[DATASET ENTRIES start]
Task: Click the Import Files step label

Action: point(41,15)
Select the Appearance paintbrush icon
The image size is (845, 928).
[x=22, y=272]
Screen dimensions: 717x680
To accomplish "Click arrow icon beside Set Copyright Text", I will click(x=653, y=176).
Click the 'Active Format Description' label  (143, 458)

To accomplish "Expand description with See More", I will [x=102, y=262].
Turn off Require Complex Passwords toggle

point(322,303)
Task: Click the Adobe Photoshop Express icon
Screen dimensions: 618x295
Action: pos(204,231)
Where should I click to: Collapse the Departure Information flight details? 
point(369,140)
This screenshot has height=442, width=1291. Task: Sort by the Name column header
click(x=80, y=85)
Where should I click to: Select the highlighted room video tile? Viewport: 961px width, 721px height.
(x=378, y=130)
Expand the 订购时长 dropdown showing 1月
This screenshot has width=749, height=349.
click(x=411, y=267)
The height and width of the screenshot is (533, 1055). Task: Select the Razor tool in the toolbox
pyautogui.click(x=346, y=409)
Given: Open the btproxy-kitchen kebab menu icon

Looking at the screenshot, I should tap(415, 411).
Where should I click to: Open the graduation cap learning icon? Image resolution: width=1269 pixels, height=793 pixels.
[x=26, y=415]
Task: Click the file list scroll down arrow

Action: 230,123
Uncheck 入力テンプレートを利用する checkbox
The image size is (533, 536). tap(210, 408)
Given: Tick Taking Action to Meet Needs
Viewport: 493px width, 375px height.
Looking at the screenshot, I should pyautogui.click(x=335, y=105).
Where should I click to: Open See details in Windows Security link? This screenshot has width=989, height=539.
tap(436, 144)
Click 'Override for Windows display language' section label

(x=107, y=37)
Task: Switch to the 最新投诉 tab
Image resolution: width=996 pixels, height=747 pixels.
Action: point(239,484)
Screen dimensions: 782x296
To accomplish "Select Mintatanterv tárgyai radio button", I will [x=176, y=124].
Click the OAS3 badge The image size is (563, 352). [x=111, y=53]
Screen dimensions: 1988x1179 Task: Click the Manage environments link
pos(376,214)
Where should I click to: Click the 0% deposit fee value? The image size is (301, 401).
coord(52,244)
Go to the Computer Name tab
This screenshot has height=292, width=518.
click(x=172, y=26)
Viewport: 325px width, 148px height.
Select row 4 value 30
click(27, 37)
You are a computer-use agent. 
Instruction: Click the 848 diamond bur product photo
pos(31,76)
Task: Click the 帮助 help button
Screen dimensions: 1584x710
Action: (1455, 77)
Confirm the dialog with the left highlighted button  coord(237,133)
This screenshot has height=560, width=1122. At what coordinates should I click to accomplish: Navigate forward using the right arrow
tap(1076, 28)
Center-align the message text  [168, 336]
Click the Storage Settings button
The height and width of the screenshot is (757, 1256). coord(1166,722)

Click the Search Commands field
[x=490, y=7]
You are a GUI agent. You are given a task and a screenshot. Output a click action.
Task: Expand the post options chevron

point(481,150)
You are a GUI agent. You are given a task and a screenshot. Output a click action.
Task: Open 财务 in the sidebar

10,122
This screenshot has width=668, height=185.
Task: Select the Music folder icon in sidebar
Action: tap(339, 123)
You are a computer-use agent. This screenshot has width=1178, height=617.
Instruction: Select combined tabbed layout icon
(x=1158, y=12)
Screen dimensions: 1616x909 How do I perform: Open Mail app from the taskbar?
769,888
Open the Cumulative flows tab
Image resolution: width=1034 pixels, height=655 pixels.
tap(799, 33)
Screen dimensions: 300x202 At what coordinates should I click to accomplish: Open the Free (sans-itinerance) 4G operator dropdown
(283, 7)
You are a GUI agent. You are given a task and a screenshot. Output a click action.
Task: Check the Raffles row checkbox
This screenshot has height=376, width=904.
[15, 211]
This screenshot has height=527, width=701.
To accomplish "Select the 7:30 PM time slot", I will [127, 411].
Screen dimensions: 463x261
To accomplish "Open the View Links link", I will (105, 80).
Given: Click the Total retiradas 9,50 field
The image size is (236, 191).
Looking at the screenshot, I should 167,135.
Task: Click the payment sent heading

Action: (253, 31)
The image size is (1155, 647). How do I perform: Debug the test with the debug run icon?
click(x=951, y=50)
[DATASET ENTRIES end]
### TO DO:
Rewrite the items above with every "Screen dimensions" changed to "Screen size" and nothing else altered.

### RESULT:
Task: Click the Import Files step label

Action: point(41,15)
Select the Appearance paintbrush icon
The image size is (845, 928).
[x=22, y=272]
Screen size: 717x680
To accomplish "Click arrow icon beside Set Copyright Text", I will click(x=653, y=176).
Click the 'Active Format Description' label  (143, 458)

To accomplish "Expand description with See More", I will [x=102, y=262].
Turn off Require Complex Passwords toggle

point(322,303)
Task: Click the Adobe Photoshop Express icon
Screen size: 618x295
Action: pos(204,231)
Where should I click to: Collapse the Departure Information flight details? 
point(369,140)
This screenshot has height=442, width=1291. Task: Sort by the Name column header
click(x=80, y=85)
Where should I click to: Select the highlighted room video tile? Viewport: 961px width, 721px height.
(x=378, y=130)
Expand the 订购时长 dropdown showing 1月
This screenshot has width=749, height=349.
click(x=411, y=267)
The height and width of the screenshot is (533, 1055). Task: Select the Razor tool in the toolbox
pyautogui.click(x=346, y=409)
Given: Open the btproxy-kitchen kebab menu icon

Looking at the screenshot, I should tap(415, 411).
Where should I click to: Open the graduation cap learning icon? Image resolution: width=1269 pixels, height=793 pixels.
[x=26, y=415]
Task: Click the file list scroll down arrow

Action: 230,123
Uncheck 入力テンプレートを利用する checkbox
The image size is (533, 536). tap(210, 408)
Given: Tick Taking Action to Meet Needs
Viewport: 493px width, 375px height.
Looking at the screenshot, I should pyautogui.click(x=335, y=105).
Where should I click to: Open See details in Windows Security link? This screenshot has width=989, height=539.
tap(436, 144)
Click 'Override for Windows display language' section label

(x=107, y=37)
Task: Switch to the 最新投诉 tab
Image resolution: width=996 pixels, height=747 pixels.
Action: point(239,484)
Screen size: 782x296
To accomplish "Select Mintatanterv tárgyai radio button", I will [x=176, y=124].
Click the OAS3 badge The image size is (563, 352). [x=111, y=53]
Screen size: 1988x1179 Task: Click the Manage environments link
pos(376,214)
Where should I click to: Click the 0% deposit fee value? The image size is (301, 401).
coord(52,244)
Go to the Computer Name tab
This screenshot has height=292, width=518.
click(x=172, y=26)
Viewport: 325px width, 148px height.
Select row 4 value 30
click(27, 37)
You are a computer-use agent. 
Instruction: Click the 848 diamond bur product photo
pos(31,76)
Task: Click the 帮助 help button
Screen size: 1584x710
Action: (1455, 77)
Confirm the dialog with the left highlighted button  coord(237,133)
This screenshot has height=560, width=1122. At what coordinates should I click to accomplish: Navigate forward using the right arrow
tap(1076, 28)
Center-align the message text  [168, 336]
Click the Storage Settings button
The height and width of the screenshot is (757, 1256). coord(1166,722)

Click the Search Commands field
[x=490, y=7]
You are a GUI agent. You are given a task and a screenshot. Output a click action.
Task: Expand the post options chevron

point(481,150)
You are a GUI agent. You are given a task and a screenshot. Output a click action.
Task: Open 财务 in the sidebar

10,122
This screenshot has width=668, height=185.
Task: Select the Music folder icon in sidebar
Action: tap(339, 123)
You are a computer-use agent. This screenshot has width=1178, height=617.
Instruction: Select combined tabbed layout icon
(x=1158, y=12)
Screen size: 1616x909 How do I perform: Open Mail app from the taskbar?
769,888
Open the Cumulative flows tab
Image resolution: width=1034 pixels, height=655 pixels.
tap(799, 33)
Screen size: 300x202 At what coordinates should I click to accomplish: Open the Free (sans-itinerance) 4G operator dropdown
(283, 7)
You are a GUI agent. You are given a task and a screenshot. Output a click action.
Task: Check the Raffles row checkbox
This screenshot has height=376, width=904.
[15, 211]
This screenshot has height=527, width=701.
To accomplish "Select the 7:30 PM time slot", I will [127, 411].
Screen size: 463x261
To accomplish "Open the View Links link", I will (105, 80).
Given: Click the Total retiradas 9,50 field
The image size is (236, 191).
Looking at the screenshot, I should 167,135.
Task: Click the payment sent heading

Action: (253, 31)
The image size is (1155, 647). How do I perform: Debug the test with the debug run icon?
click(x=951, y=50)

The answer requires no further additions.